Due to rapid population growth insufficiently supported by effective development policies, the continent sees nearly 10 million new multidimensional poor people each year. A strategic analysis of the final communiqué of the G7 in Evian highlights several structural limitations:
- Firstly, no significant new financing was announced. The G7 continues to operate within a logic of Western leadership while using partnership rhetoric. The discourse has changed, but the power asymmetry remains. Priorities are set by G7 countries, while African countries are essentially invited to comply.
- Secondly, the heads of state declaration lacks any binding mechanism. No specific financial amount is announced, no precise implementation schedule is defined, and no rigorous monitoring and evaluation mechanism is provided. It is essentially an intention statement devoid of a real operational framework.
- Thirdly, the presented vision is both very broad and particularly vague. The communiqué addresses growth, infrastructure, debt, health, nutrition, education, and climate resilience simultaneously. This multiplicity of priorities, without clear prioritization, creates a real risk of dilution of efforts and reduces the potential effectiveness of the announced commitments.
Furthermore, the private sector is presented as an essential driver of economic transformation, but no concrete support, guarantee, or financing instrument is proposed to promote its development.
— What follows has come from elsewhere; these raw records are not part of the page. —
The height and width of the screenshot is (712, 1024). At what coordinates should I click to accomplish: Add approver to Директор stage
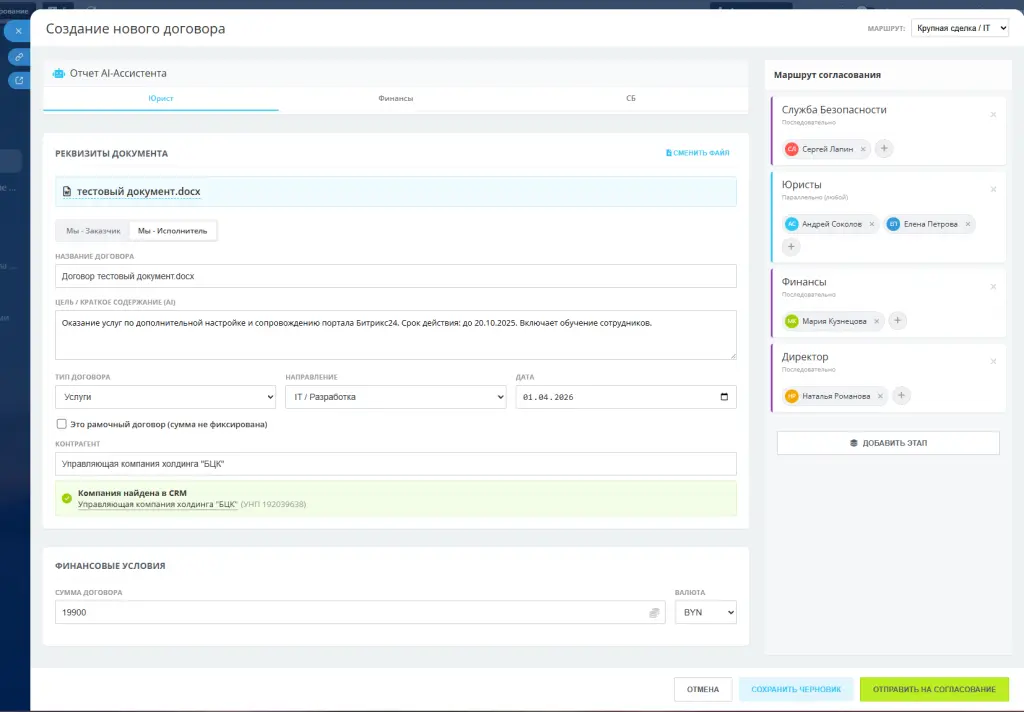click(901, 396)
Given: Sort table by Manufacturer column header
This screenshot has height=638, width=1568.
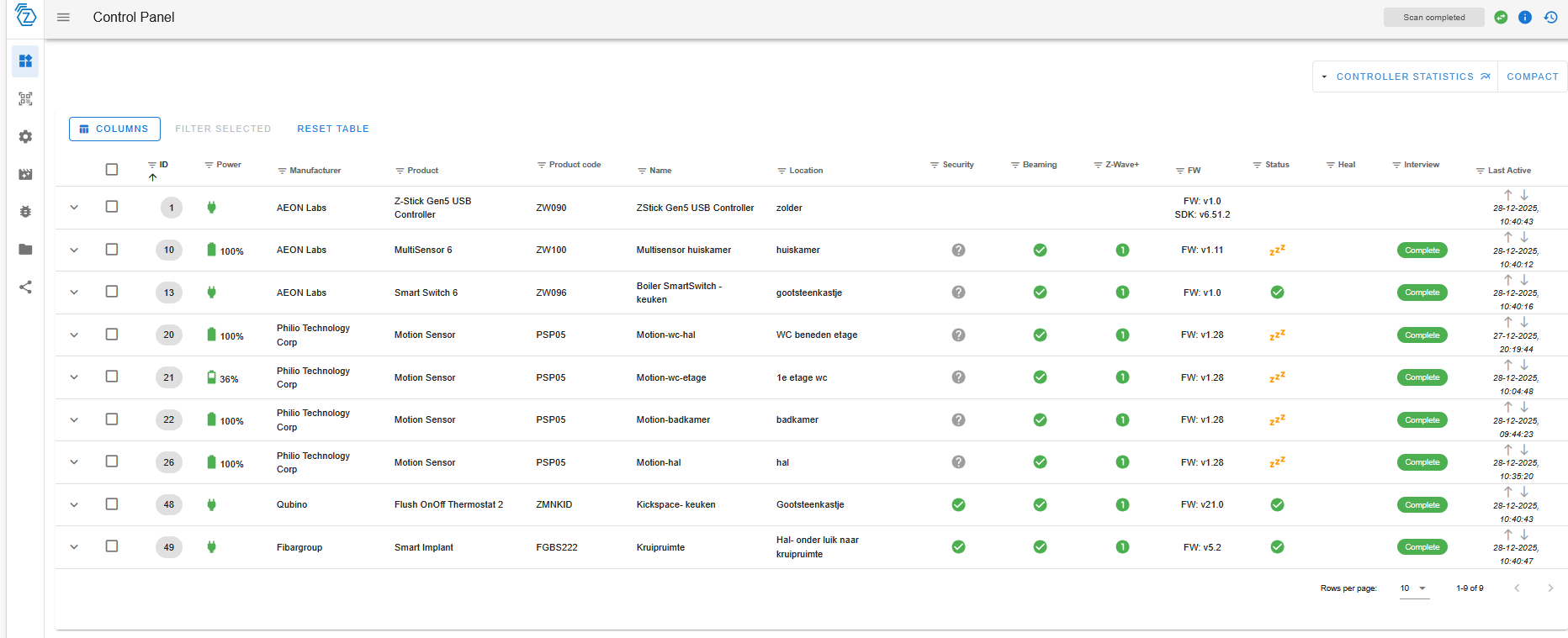Looking at the screenshot, I should click(x=315, y=171).
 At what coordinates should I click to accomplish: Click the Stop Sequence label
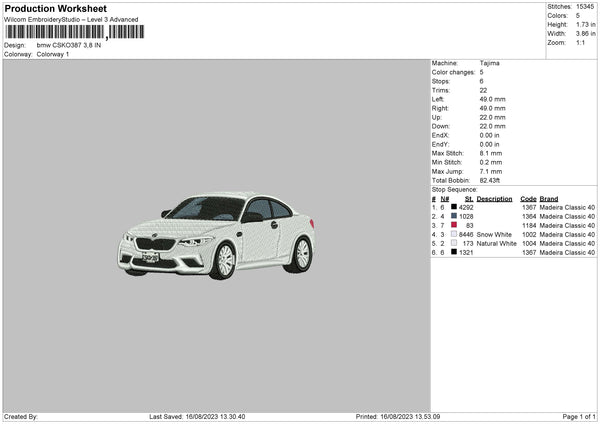[455, 189]
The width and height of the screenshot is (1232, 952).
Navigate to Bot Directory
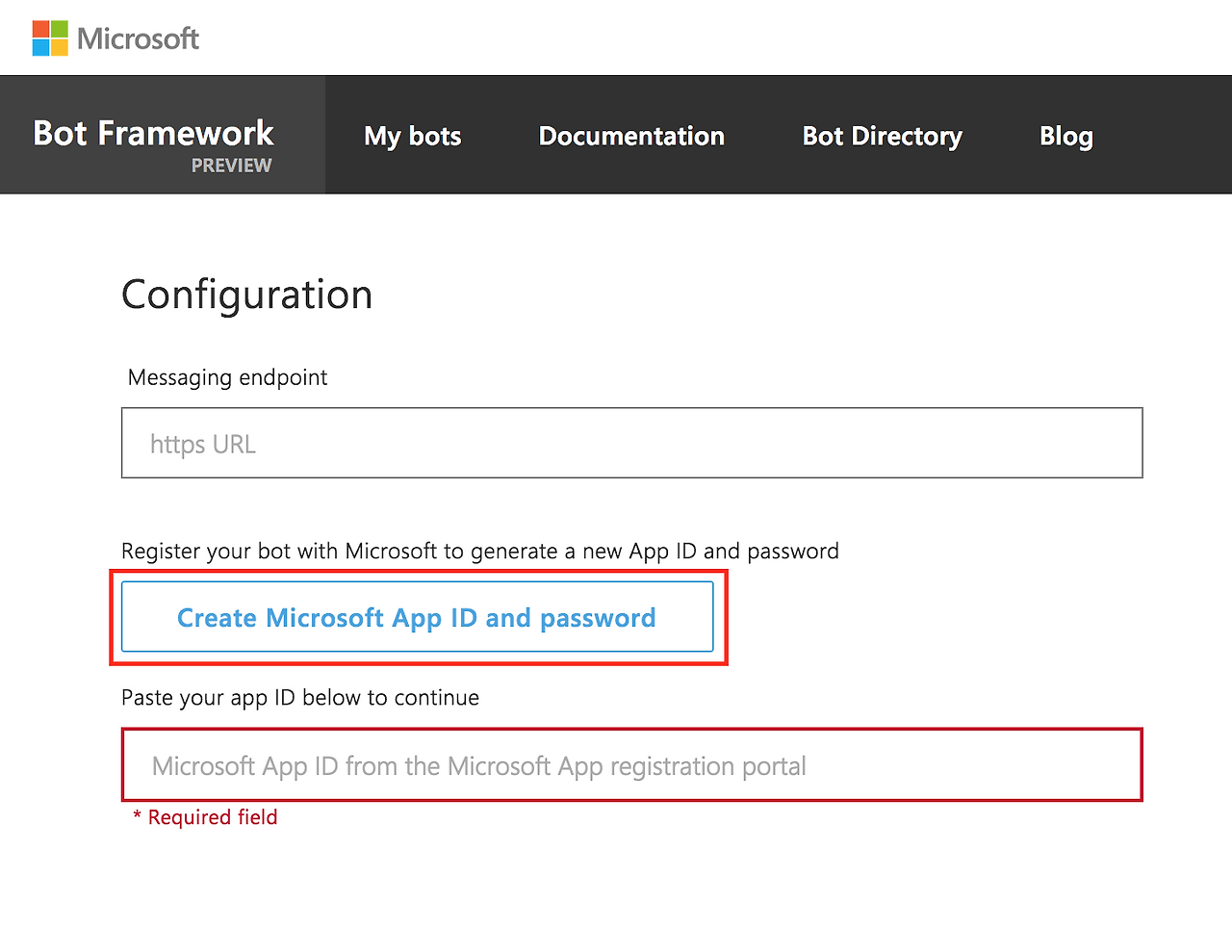[x=882, y=136]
Similarly, no specific measures are put forward to promote youth employment, economic empowerment of women, or support for African entrepreneurs.
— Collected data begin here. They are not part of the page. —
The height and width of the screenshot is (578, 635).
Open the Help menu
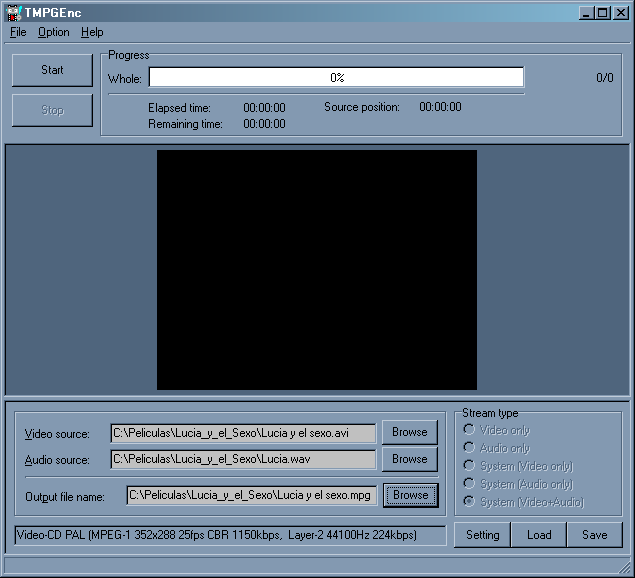(x=92, y=32)
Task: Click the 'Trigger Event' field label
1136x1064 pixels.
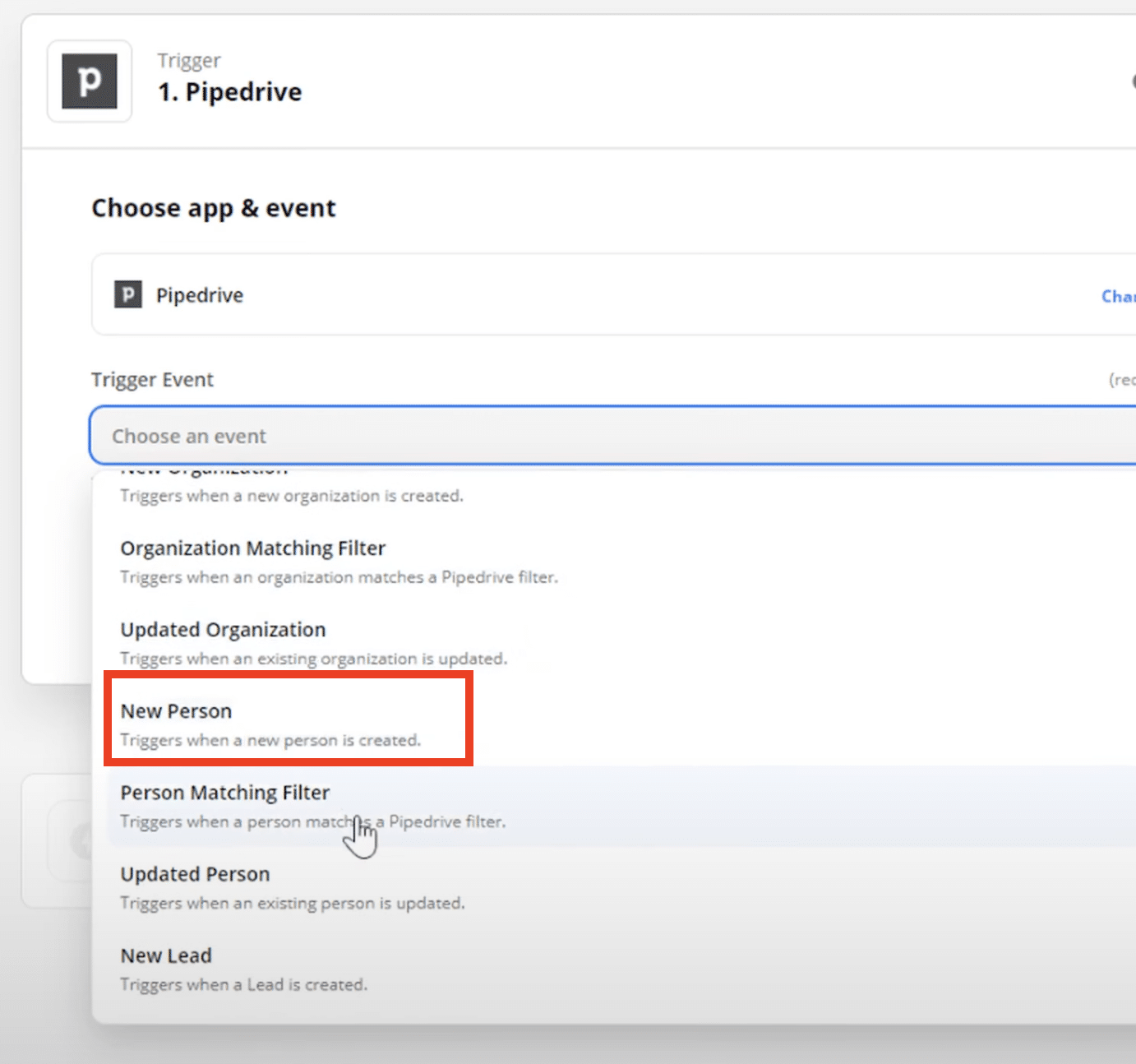Action: pyautogui.click(x=152, y=380)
The communiqué also mentions the need to reform international financial institutions, notably the World Bank and the International Monetary Fund. However, no specific transformation is defined, no major institutional change is proposed. The G7 would benefit from learning from the limitations of the Bretton Woods agreements and the Washington Consensus, whose structural adjustment programs have deeply weakened many African economies.
Another major weakness lies in the absence of the most representative African organizations. The African Union, which carries the vision of “the Africa we want,” does not occupy a central place in this cooperation architecture. Regional organizations such as ECOWAS, ECCAS, and SADC are also absent from the proposed framework. This omission is concerning. A sustainable partnership between Africa and the G7 cannot be solely bilateral; it must be systemic and rely on African regional institutions, which are the most legitimate frameworks to define, coordinate, and implement the continent’s priorities.
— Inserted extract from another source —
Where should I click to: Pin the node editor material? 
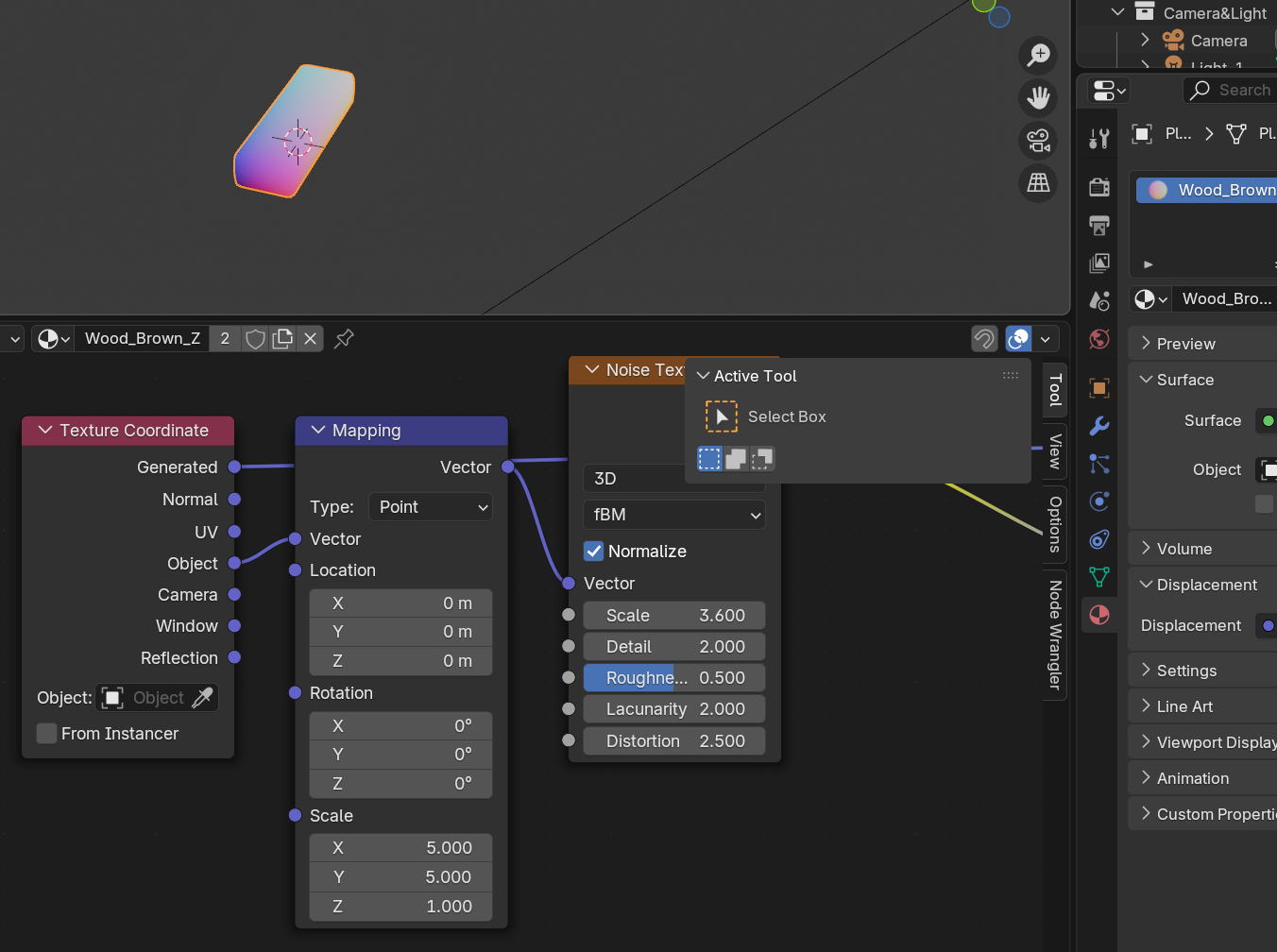tap(344, 338)
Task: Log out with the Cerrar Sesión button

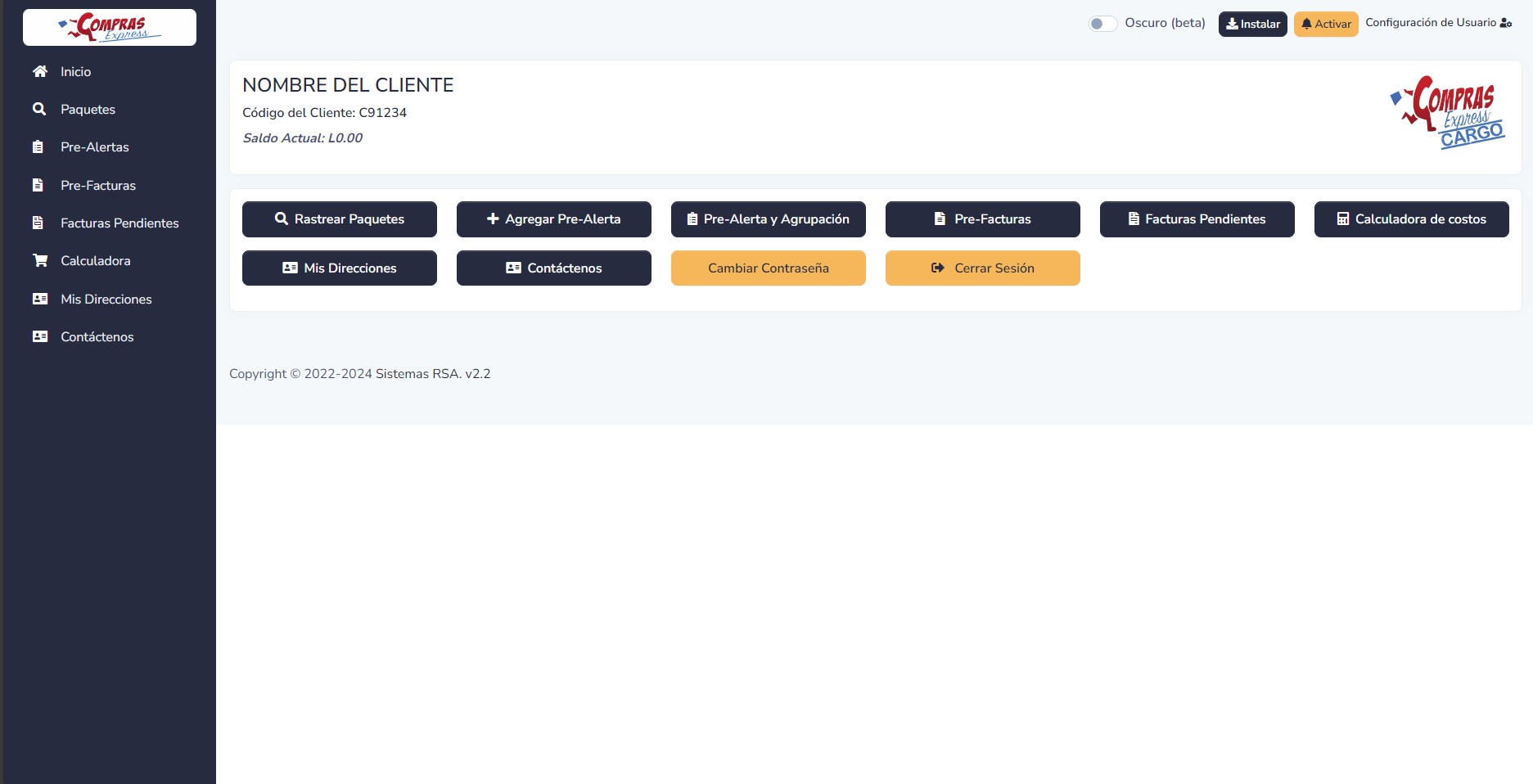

Lastly, the approach remains heavily focused on traditional macroeconomic stability principles: budget discipline, debt management, and structural reforms. These orientations, dominant in development policies for several decades, have not led to a lasting transformation of African economies. They leave little room for alternative models based on local realities, endogenous dynamics, and the aspirations of African peoples.
Reforms for Africa cannot continue to be exclusively designed by experts from outside the continent. They must be developed through a co-construction approach, taking into account African historical, cultural, social, and economic realities.
Nevertheless, we must acknowledge the willingness of G7 leaders to contribute to the emergence of a fairer world and a more prosperous Africa. This declaration opens an interesting political window and displays commendable ambitions. However, it remains insufficient operationally.
The 21st century will not be remembered for the number of communiqués issued by the G7. It will rather be remembered for the number of young people, women, and African families who have been able to permanently lift themselves out of poverty and regain hope for a free, sovereign, and prosperous Africa.